Here in my Hudson Valley home, it’s time to think about gardening and possible summer trips overseas. But in this mountain girl’s heart, the thoughts that preoccupy are of the open road, of chilly mountains, startling glacier-fed lakes, campfires, and waking up at dawn, in a cold tent, the Canadian Rockies brooding overhead.








What a beautiful place it is, indeed. You have Banff, Jasper, the Icefield’s Parkway. What more can one ask for (aside from an icefield still visable from the road?
The only thing that I wish people (or maybe I don’t) knew was that Lake Lousie is nothing compared to Moraine Lake just a little further away.
But the fact that it still is low on tourists makes it pretty fantastic too.
Hey, you gotta have some secret spots, right? Otherwise where do we get to escape to? Busloads of sightseers to Athabasca Falls … we need something to make us feel cooler than everyone else! And Moraine Lake is indeed spectacular. No tea house, though
Glacier fed lakes…how gorgeous and becoming a rarity. Busloads of sightseers are like pigeons these days, more common than I’d prefer.
Canada is one of the most beautiful place over the planet! there are various views all over the country, one is more beautiful than the other…
I would advise everyone go see the glacier-fed lakes before they disappear (that color is inbelievable in person), but then they’d disappear faster … travelers’ conundrum.
Canada is incredibly gorgeous, though! Feels so lavish, having such a big country with so many different styles of natural beauty.
I’ve been to Banff several times and at different parts of the year. Canoeing in Lake Loise or Horse driven sleigh rides across.
Being from California, I get a kick out of the Rockies in the winter and the Dog sledding experience is not to be missed! Whether hiking and camping or enjoying the luxury surrounding the two top Hotels there like Fairmonts Banff Springs or the tea house in the Chateau Lake Louise, there is truly nothing like it on Earth!

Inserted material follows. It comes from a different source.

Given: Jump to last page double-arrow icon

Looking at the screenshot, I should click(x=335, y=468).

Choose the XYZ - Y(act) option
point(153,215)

I’ll be going there again this winter and this will be my seventh trip.
My wife and I have just purchased a nice 13-men tent lol yes it’s very big and we sure need the space for our 5 children. What we would like to find is a place in the wild where we can camp and do some hiking besides the usual overcrowed campsite where lots of them don’t accept tents.
Would someone have any ideas where this could be done?
Thank you very much for your help.
oops I am sorry I forgot to mention that we live in Edmonton, Alberta.
Thank you
Michel, it’s gotten very hard in the last decade or so to find camping sites that allow tents. Most of Banff’s sites allow soft-sided camping only November to May. I did find one website where you can search for tent-camping sites in British Columbia (didn’t find one in Alberta): http://www.camping.bc.ca/ Looks like there are a fair number if you get out of the national parks–and away from bears. Good luck!
Sandra, sounds like you have a great time when you go up there! Dog sledding’s turning into a big thing in the Rockies. My dad just did it in Montana and said it was awesome. Enjoy your next trip!
What a beautiful set of pictures! I go camping with my family often around New England, but would love to be able to go up and visit a place like this. That lake looks amazing.
It is really a stunning place. New England is such a lovely place, but it’s nice to get out to the Rockies sometimes. And Lake Louise is definitely something worth seeing! It’s glacial silt — a cream-colored kind of sand — that turns the water that brilliant blue. The picture doesn’t do it justice.